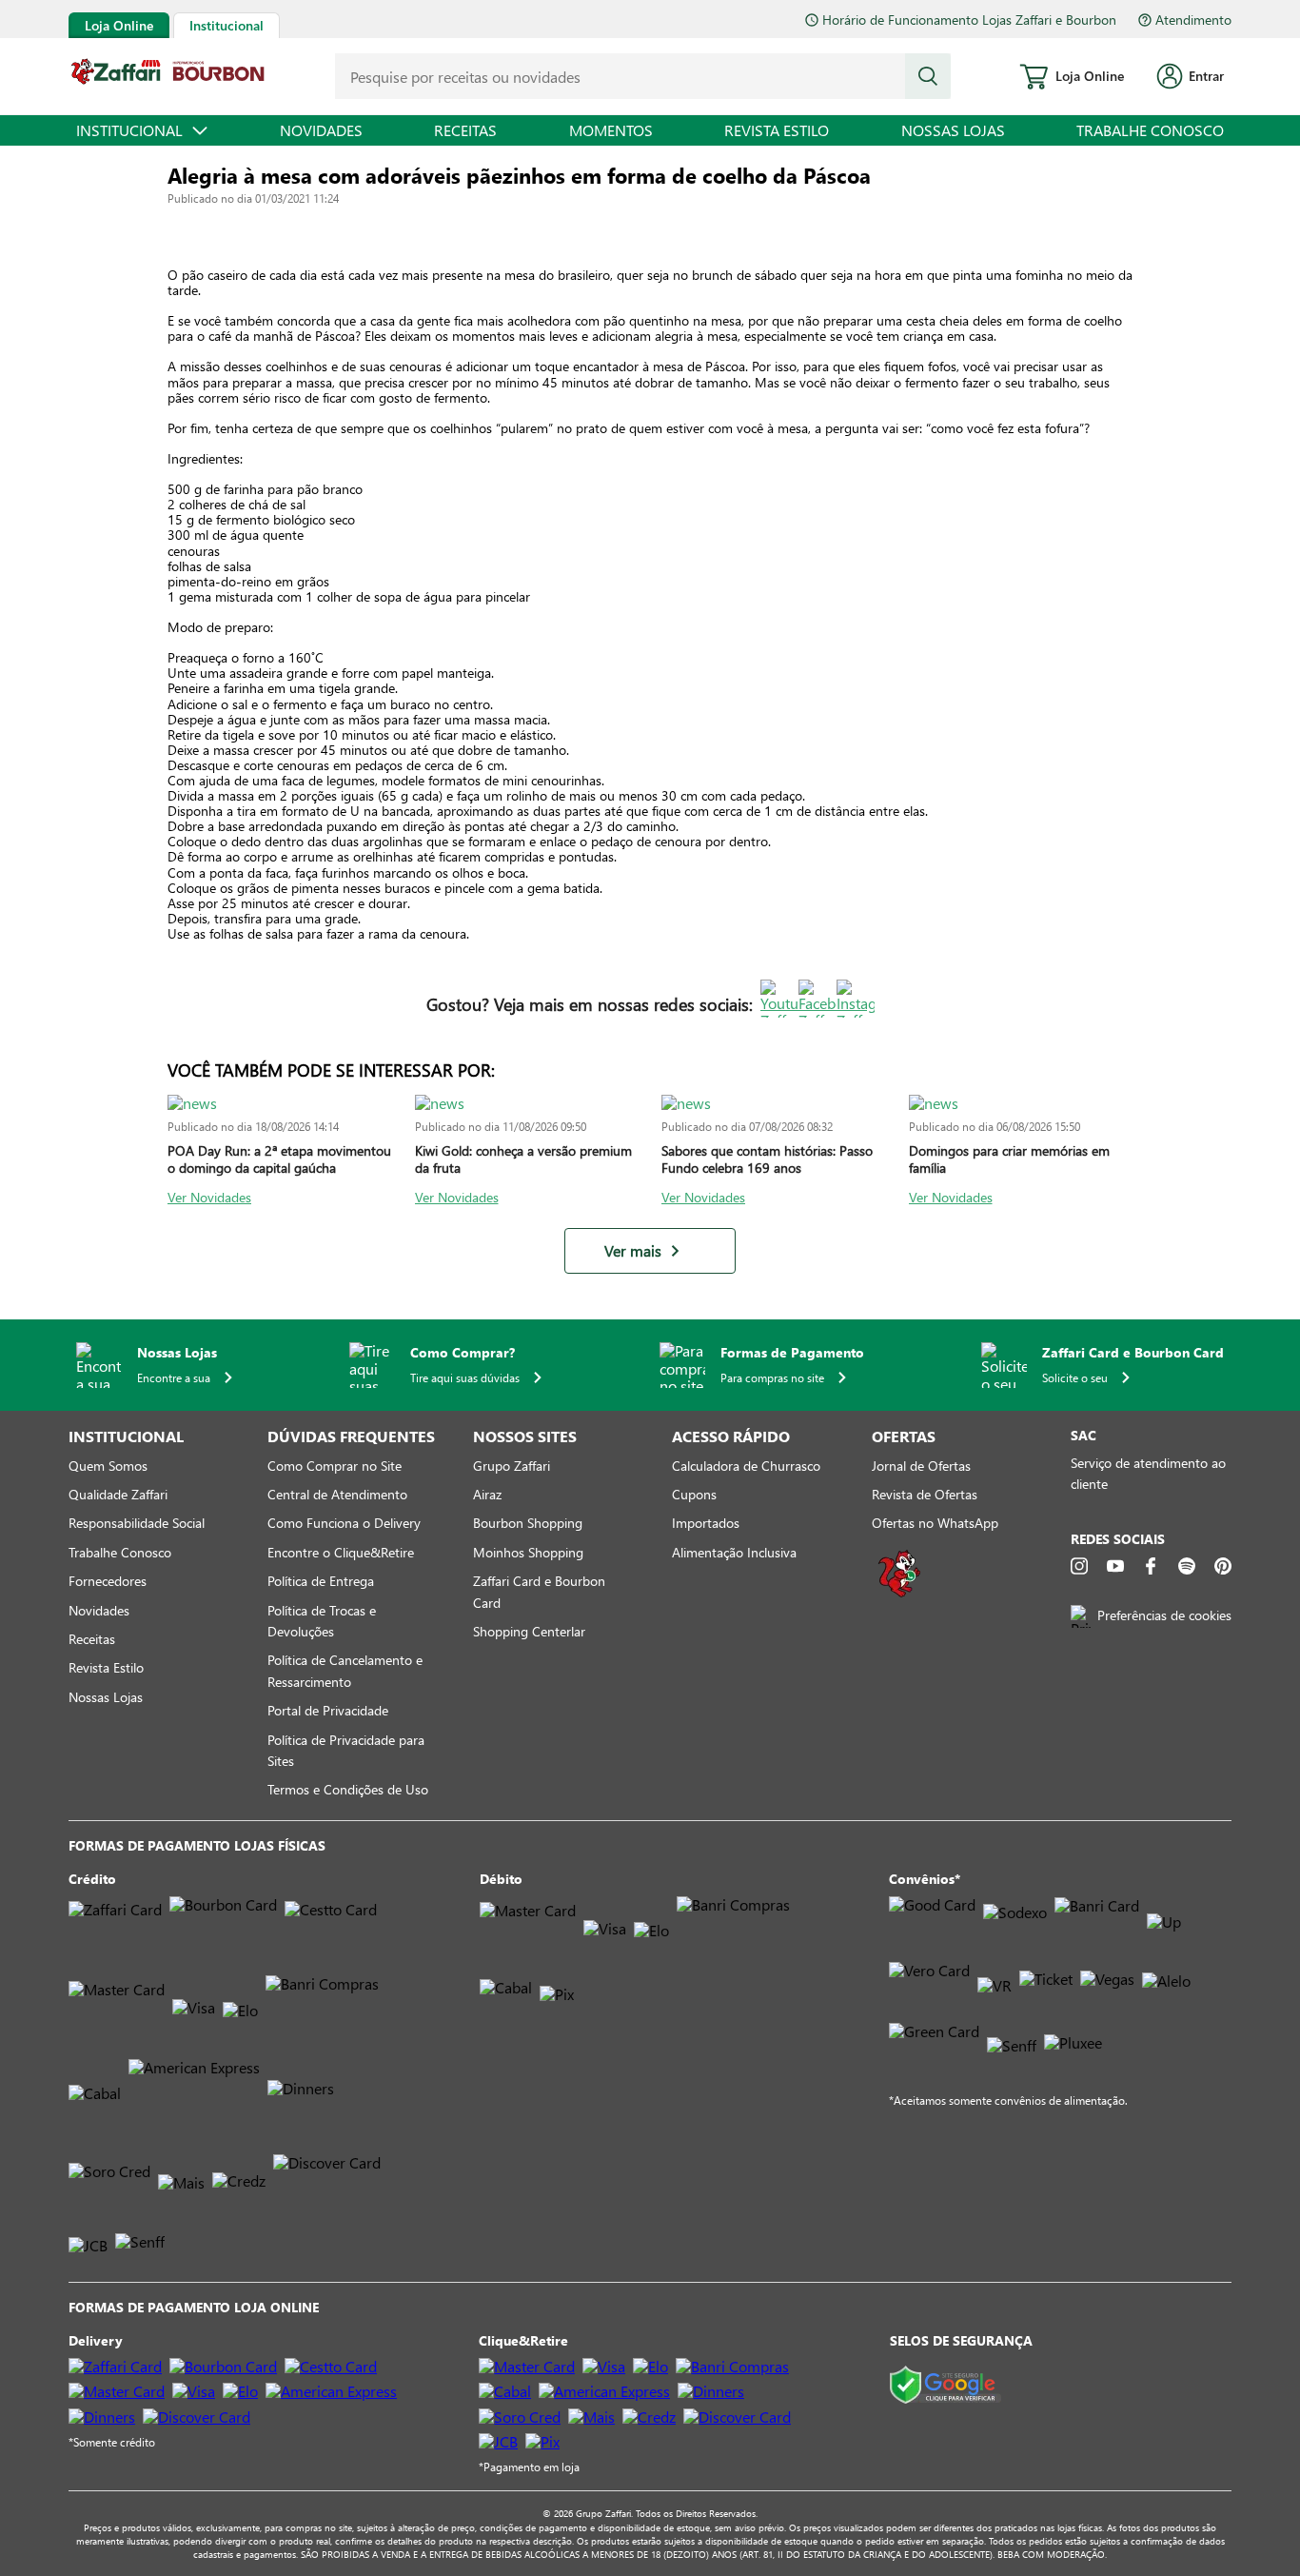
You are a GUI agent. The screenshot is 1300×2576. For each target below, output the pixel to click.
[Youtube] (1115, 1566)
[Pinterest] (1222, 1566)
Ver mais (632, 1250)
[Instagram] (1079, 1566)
----
■ **Problem to solve**: Repeat the data in full, exactly as it stands, but drop every picture.

■ **Answer for the task**:
You are a GUI agent. The screenshot is 1300×2576. For each target below, output the pixel to click.
[Youtube] (1115, 1566)
[Pinterest] (1222, 1566)
Ver mais (632, 1250)
[Instagram] (1079, 1566)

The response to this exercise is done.